Bevor Tagebaudirektor Arthur Oster, Landrat Spelthahn und ihre fünf Helfer (!) zur Schere griffen, um zur offiziellen Freigabe ein Band zu durchschneiden, erinnerte der Landrat an den Symbolgehalt, der dieser Verbindung innewohnt, denn es gelte, im Indeland die Kräfte zu bündeln, um eine historische Chance zu nutzen und die Zukunft zu gestalten.

Indens Bürgermeister Ulrich Schuster lobte, dass der Bau der Straße, die in weiten Teilen parallel zur Autobahn verläuft, so schnell und glatt gegangen sei. Einziger Wermutstropfen sei, dass die Anbindung an die A 4 in Gestalt der Anschlusstelle Luchem noch fehlt, die über die neue Straße erfolgt.

Tagebaudirektor Oster skizzierte die Bedeutung der neuen Verkehrsverbindung, die den Abbau von rund 0,4 Milliarden Tonnen Braunkohle freimache, die bis 2030 den Betrieb des Kraftwerks Weisweiler sicherstellten, das immerhin drei Prozent des deutschen Strombedarfs decke.

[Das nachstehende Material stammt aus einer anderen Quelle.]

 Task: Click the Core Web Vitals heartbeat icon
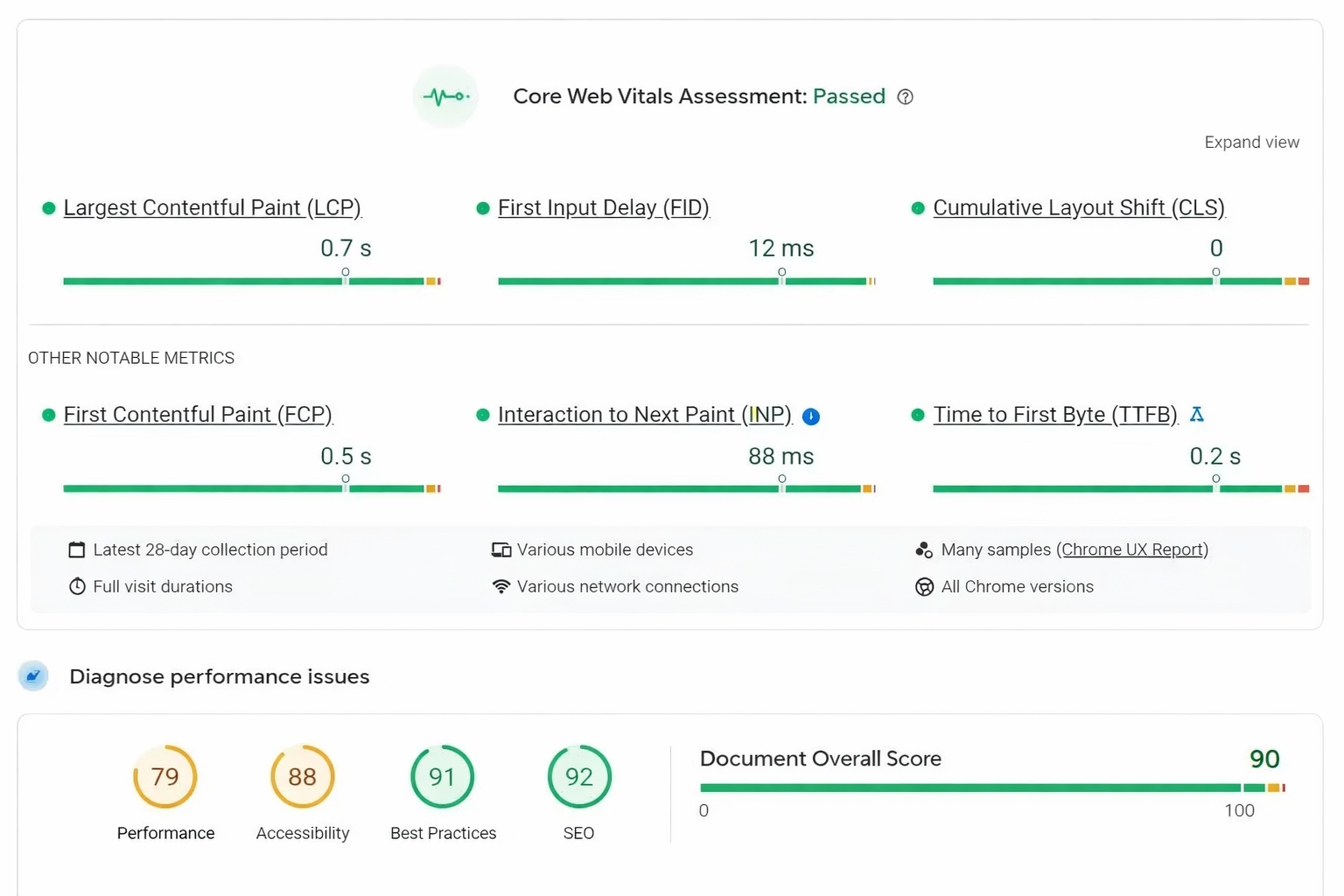pos(445,96)
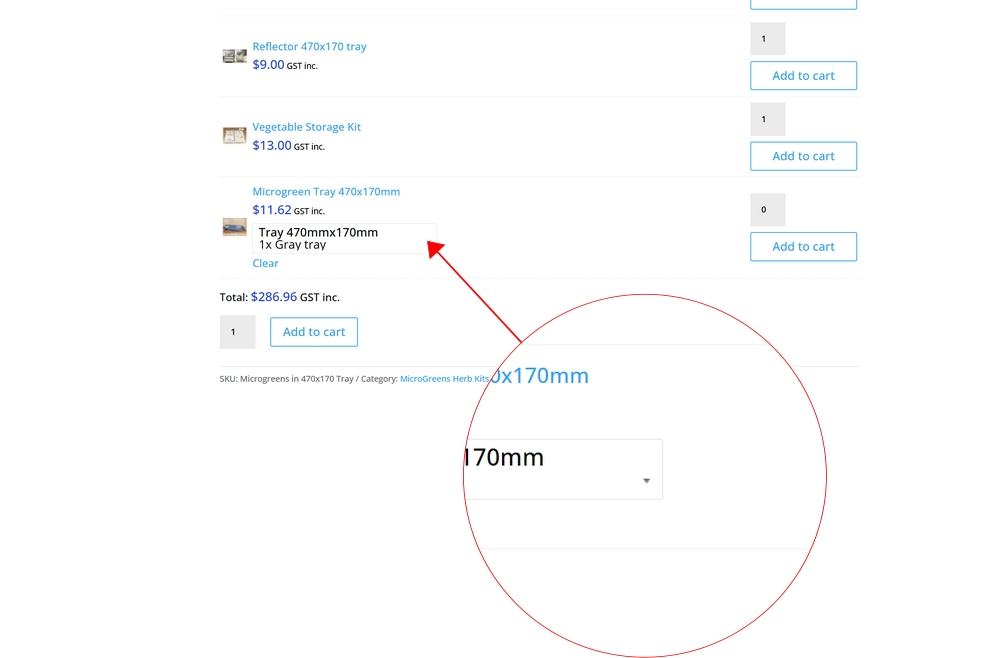Focus the Microgreen Tray quantity field showing 0
Viewport: 1001px width, 658px height.
(767, 210)

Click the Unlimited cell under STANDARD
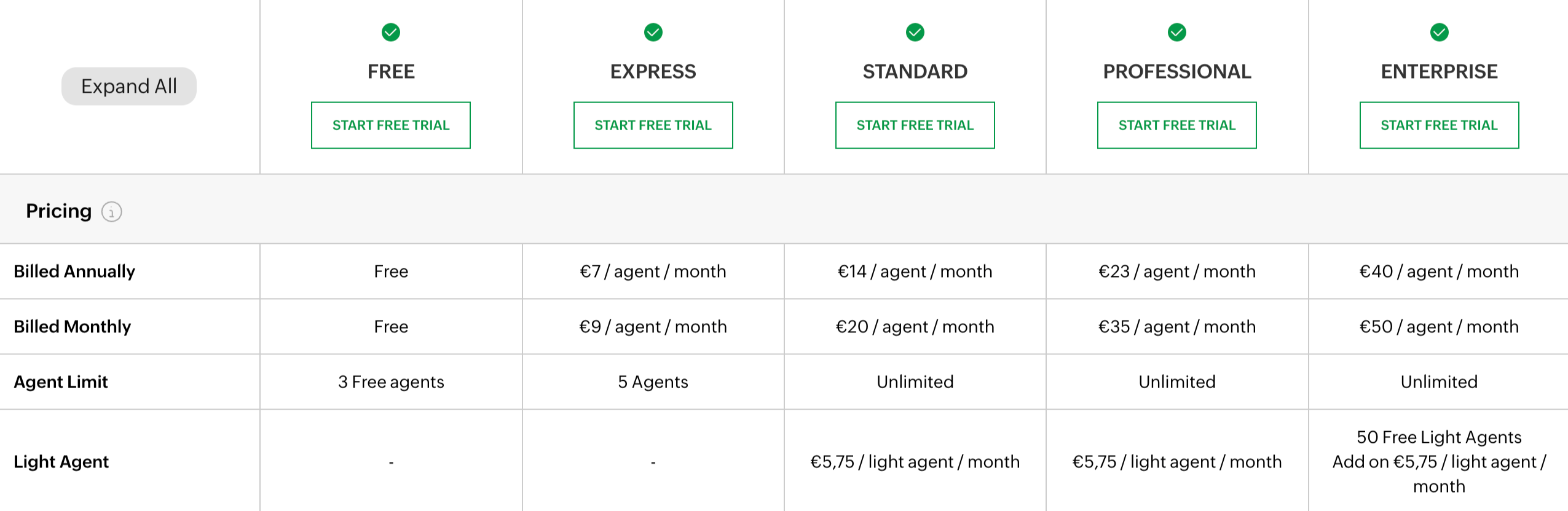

Bei einem kurzen energiepolitischen Exkurs betonte Oster, dass Kohle und Gas das Rückgrat der Energieversorgung blieben und noch genügend heimische Braunkohle „für die nächsten 200 Jahre” zur Verfügung stünde. Die solle allerdings nicht im Kreis Düren abgebaut werden, ergänzte Landrat Wolfgang Spelthahn.